NASCAR questions tabled — for now

It’s official: The NASCAR folks will wait until after this year’s general election to push hard in the state Legislature for the construction of a speedway in South Kitsap.

Not until the Legislature convenes in January 2007 may we see whether a financing package including substantial government funding of construction costs can be passed by the legislature and accepted by the governor.

This could make for an interesting campaign season, if the candidates vying for seats in the Legislature find they can’t keep their opinions about the speedway proposal under their hats.

If it’s still good enough come November to say only that many questions need to be answered, then the campaigners will not have done the job required.

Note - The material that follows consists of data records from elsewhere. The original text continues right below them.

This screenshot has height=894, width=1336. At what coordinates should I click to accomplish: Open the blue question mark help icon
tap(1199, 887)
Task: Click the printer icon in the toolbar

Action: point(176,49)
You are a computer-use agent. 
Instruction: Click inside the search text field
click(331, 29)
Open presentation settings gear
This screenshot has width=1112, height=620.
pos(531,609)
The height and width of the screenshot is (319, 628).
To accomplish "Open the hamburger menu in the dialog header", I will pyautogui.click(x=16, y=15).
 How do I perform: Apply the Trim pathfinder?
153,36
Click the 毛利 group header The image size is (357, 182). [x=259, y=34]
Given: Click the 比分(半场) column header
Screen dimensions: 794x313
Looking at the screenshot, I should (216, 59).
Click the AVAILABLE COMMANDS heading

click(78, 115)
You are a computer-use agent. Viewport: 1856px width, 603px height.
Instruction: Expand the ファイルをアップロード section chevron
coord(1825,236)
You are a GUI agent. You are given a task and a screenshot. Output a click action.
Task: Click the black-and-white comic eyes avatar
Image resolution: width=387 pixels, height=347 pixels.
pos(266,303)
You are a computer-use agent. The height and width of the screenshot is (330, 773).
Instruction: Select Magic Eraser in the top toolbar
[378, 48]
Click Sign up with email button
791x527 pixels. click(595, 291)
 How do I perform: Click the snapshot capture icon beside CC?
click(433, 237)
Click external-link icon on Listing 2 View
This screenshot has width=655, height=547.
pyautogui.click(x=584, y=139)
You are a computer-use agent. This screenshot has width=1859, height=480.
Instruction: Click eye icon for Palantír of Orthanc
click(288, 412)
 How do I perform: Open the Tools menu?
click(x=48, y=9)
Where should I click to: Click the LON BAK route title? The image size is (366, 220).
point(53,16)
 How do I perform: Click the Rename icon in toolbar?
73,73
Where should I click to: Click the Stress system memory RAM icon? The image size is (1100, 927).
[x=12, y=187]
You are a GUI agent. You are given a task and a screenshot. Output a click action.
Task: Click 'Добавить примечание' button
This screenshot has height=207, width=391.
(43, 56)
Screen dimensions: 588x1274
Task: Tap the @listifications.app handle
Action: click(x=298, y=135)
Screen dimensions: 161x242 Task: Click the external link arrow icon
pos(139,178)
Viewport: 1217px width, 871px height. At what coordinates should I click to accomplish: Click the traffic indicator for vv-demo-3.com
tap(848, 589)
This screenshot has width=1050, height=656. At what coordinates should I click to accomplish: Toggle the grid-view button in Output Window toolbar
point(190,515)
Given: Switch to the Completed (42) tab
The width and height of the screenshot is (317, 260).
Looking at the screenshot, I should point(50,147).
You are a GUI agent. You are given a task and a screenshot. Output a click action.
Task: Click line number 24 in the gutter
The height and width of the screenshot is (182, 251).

Lots of us have questions galore, but we need to know enough about each candidate’s approach to the issues to consider it in deciding for whom to vote.

There may even be an impact on the campaign for the one seat on the county commission, since Commissioner Patty Lent might find it necessary to state the principles upon which she expects to decide matters related to the speedway.

Saying simply that she would rely on her conscience and consider the interests of all may not get Lent far in her campaign for re-election if people insist on hearing just what factors and presumptions she would incorporate into her decision making process.

For this region, the speedway proposal ought to be a major issue for every voter to consider before voting for candidates on this year’s primary and general election ballots. 

If you want anyone in government to heed your views on this proposal, you need to make it clear that it matters when you mark your ballots. Making noise and then ignoring your own words while casting your votes isn’t likely to make the impression you desired.

A new speedway hosting popular NASCAR races could be the cornerstone of an economic structure that provides the growth and jobs we need and desire.

If it could be the beginning of desirable economic growth, then the voters need to know which candidates are likely to accommodate that growth rather than oppose it or vacillate while checking to see which way the winds of public opinion appear to be blowing.

For those of us who have not one entrepreneurial bone in our bodies and who lack the imagination needed to figure out what the new economic structure may look like, people other than the candidates for public office need to get into the conversation.

If there are opportunities for economic growth that would be likely to follow construction of a speedway, what are they?

Is there even one example of a business other than a retail establishment or tourist attraction that went to an area with a new speedway?

The local task force making phone calls to other areas learned that retail establishments sprouted around a new track in an area that had been suffering from economic stagnation.

Having thousands of potential customers congregate at the track twice a year may be just the thing to make it worthwhile to invest in a large regional retail center — sort of like having Christmas shopping seasons in June and August.

If that’s what we could expect here, then what changes to the sub-area plan for the South Kitsap Industrial Area have to be made?

The SKIA sub-area plan incorporates the planners’ wishes based on what they imagined to be the opportunities, but sometimes a completely different opportunity knocks.

The plan prohibits using that area to serve the retail needs of this region, yet retail establishments seem to be the most likely businesses that would be attracted to the vicinity of the speedway.

If large new retail businesses cannot be located in the SKIA or the immediate area, where would they go?

The primary uses intended for the SKIA are surely still desired, so is it more or less likely that industrial and commercial businesses would want to be near a speedway?

As for the speedway facility itself, what could be done with it during the many weeks when there are no big races?

Could someone put an indoor firing range under the grandstand? How about a trap and skeet range on the infield? 

The recently announced reorganization of NASCAR’s regional racing program indicated that existing tracks couldn’t profit from the regional events they had been hosting, so it appears there is no great demand for smaller racing events.

If we are going to exempt the NASCAR folks from taxes and use a large part of the sales taxes paid by their fans to pay for the race track, it would be nice to think the facility could be useful for other things at other times.

It’s easy to come up with questions, but not so easy to answer them. 

Let’s hope the candidates and other interested people come up with some plausible answers before November.

Robert Meadows is a Port Orchard resident.